ちなみに、ヴァイオリンを弾く峰くんは、登場当初エレキヴァイオリン奏者になりたがっている。ここで、わたしが知る超かっこいいヴァイオリン奏者の、向島ゆり子さんという方がいるので、彼女のエレキヴァイオリンの演奏を貼ります!短いから見て!


ベートーヴェン 交響曲第9番2楽章
Beethoven : Symphony No.9 Op.125

ベートーヴェンの交響曲(交響曲はオーケストラのこと)は全部で9曲。
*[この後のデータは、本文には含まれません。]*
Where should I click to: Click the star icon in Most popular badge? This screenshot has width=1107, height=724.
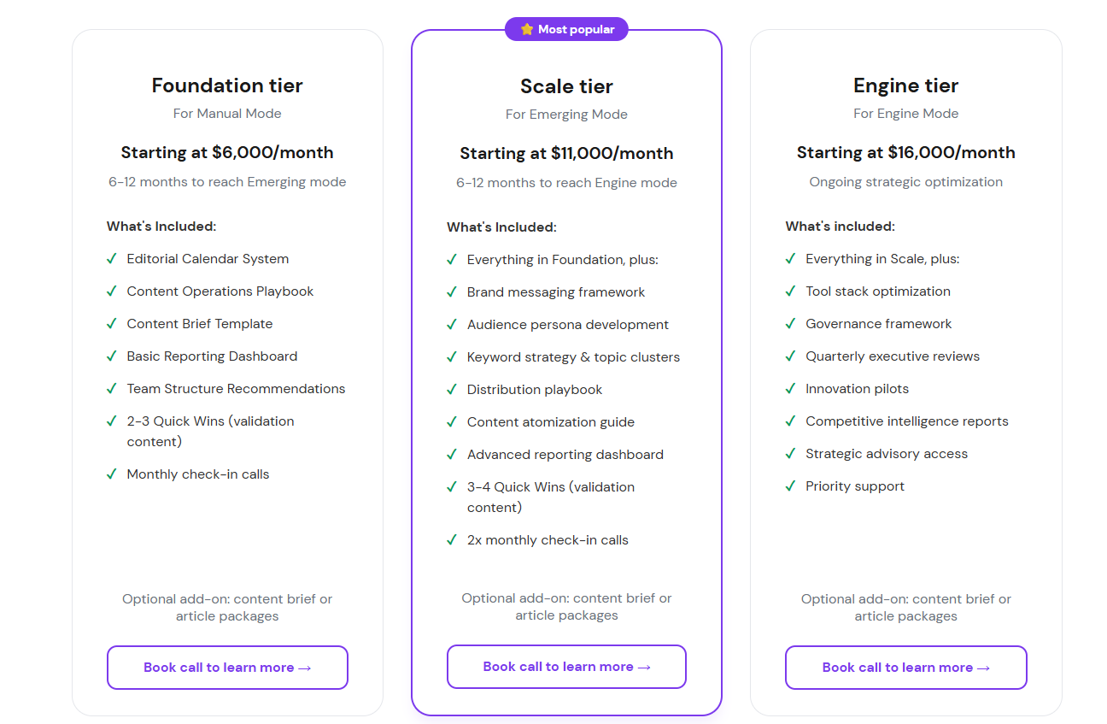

「第九(だいく)」と呼ばれる第9番は、全4楽章。4楽章目が、あの有名な「喜びの歌」である。

4楽章全部を演奏すると約70分あり、CDが発明された時、CDの収録時間が74分になるように開発されたのは、「第九」全楽章を収めるためだったという。あと、日本では年末にオーケストラが「第九」をやるのが定番になっているが、オーケストラ団員に年末、餅代を払うためにN響が始めたという説が一番定説…など、現代に多大な影響を与えております。偉大。

漫画2巻で、真澄ちゃんがティンパニを弾く「第九」の2楽章。冒頭始まってすぐ、ティンパニがパパン!と、カッコいい。超カッコよく始まる。むちゃくちゃ重要なところでティンパニが華を持ってく構成の曲ですが、ずっと、ずっちゃずっちゃずっちゃずっちゃいってるの……これ、ティンパニが拍見落としたら大変なことにならない?そんなことにはならないのかな?というか……しつこさが……すごいね……わたし…好きですけど……。
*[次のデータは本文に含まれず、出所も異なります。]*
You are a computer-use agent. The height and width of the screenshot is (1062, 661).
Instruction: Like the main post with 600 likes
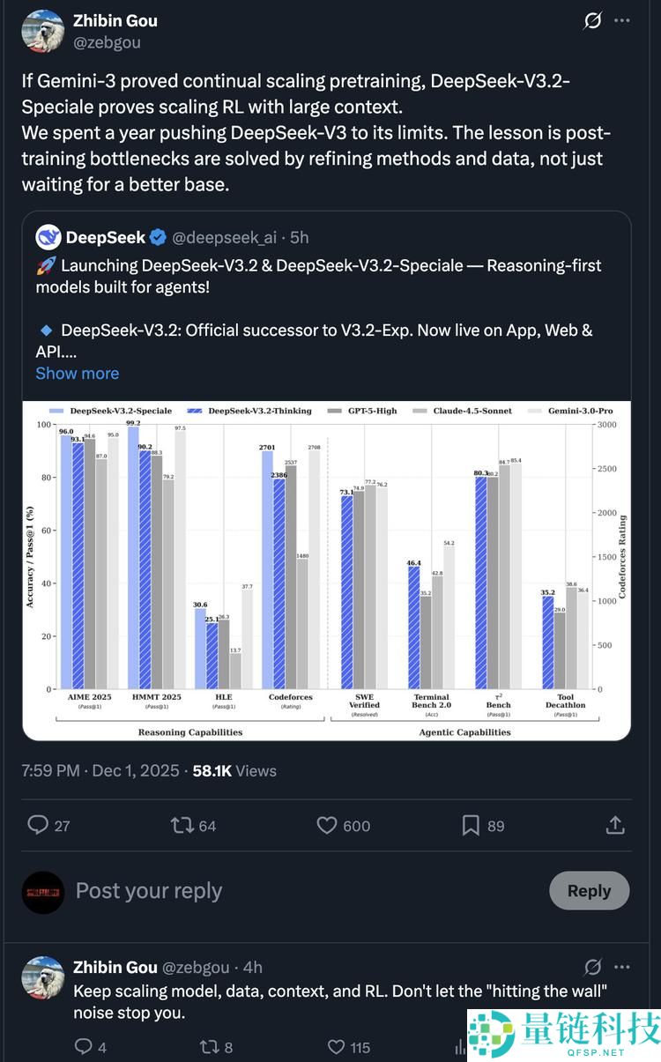tap(327, 825)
「第九」は一度歌ったことがあります。4楽章目が始まるまで、合唱隊は、じっと、じっと、小1時間、立って、待っています。しかも、4楽章目が始まっても歌はなかなか始まらんのよね。

「合唱」は、テノールのソロから始まるんだけど、出てきていきなり、

「ああん、ちゃうねん!そのメロディーだとアカン!」

O  Freunde, nichi diese Töne! 
(おお/友よ/ではない/この/調べ)

と、これまでの流れからすると、唐突に出てきた存在である人間に、いきなりダメ出しされるところから始まるの、歌詞見てびっくりしたわ。あと、合唱の途中、田舎の居酒屋みたいな、男臭い集団が現れる。好きである。
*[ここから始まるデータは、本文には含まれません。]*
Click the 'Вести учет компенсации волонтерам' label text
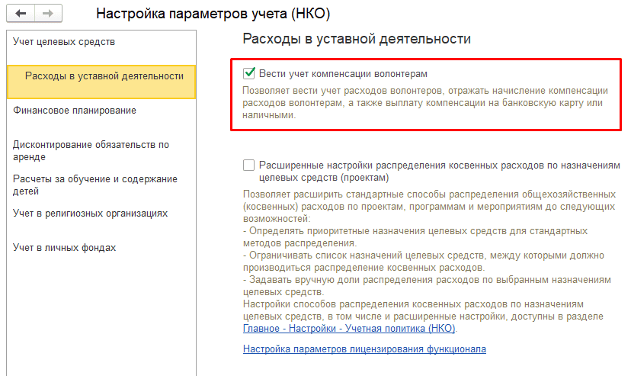This screenshot has height=376, width=631. tap(343, 74)
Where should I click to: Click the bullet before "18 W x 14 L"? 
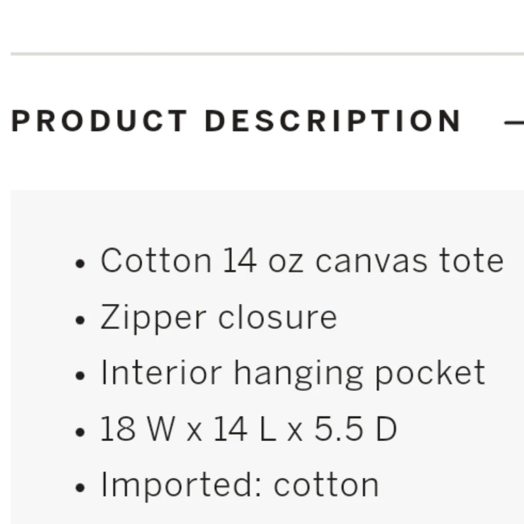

ちなみに本場ドイツでは、これは神聖な曲であるので、特別な時に演奏される楽曲らしい。「喜びの歌」はドイツ語。


ベートーヴェン 交響曲第7番
Beethoven : Symphony No.7 Op.92

千秋が、のだめの正拳突きで気絶したシュトレーゼマンの代わりに、急遽、オーケストラ・スタディの授業で指揮をする。それがこの曲。

パクチー、今までちゃんと聴いたことがなかったので、聴いてみると、要素を限定して、限られた要素を使って、まるで、「○と△と□だけ使って絵を描く」、そういう実験してみるたいな感じに聴こえる…。特に1楽章は、同じメロディーがさまざま楽器で現れるので、楽器によって世界が変わるのが楽しい。改めて、オーケストラって、よくぞ、こんなにも、本当に全然違う性質の楽器を集めて、いっぺんに演奏しようと思ったな!

2楽章のセンチメンタルな暗さと美しさが好きです。こういうんに弱いだな、パクチーは。いつも同じだなー。


ベートーヴェン 交響曲第3番
Beethoven : Symphony No.3 Op.55

授業で千秋が振った(そして、女の子を泣かせたので途中で降ろされた)学生オケは、シュトレーゼマンが選抜したメンバーで構成されており、「Sオケ」と命名される。そのSオケが学校の定期公演で演奏する曲。副題は「英雄(エロイカ)」。

わたし、初めて聴いたんですけど、こちらは第7番と違って、ぎゅうぎゅうの「全部乗せ」みたいな感じ。メロディが裏拍ばかりとるところがあるので、ふと、「もしこれを自分が振れと言われたらどうなるんだろう…」と想像して…心臓が苦しくなってきて…どきどきする…!こわい!!

というか、そもそもこの曲、何回か聴いても…良く分からん。2楽章で「英雄」は死んでまうし…。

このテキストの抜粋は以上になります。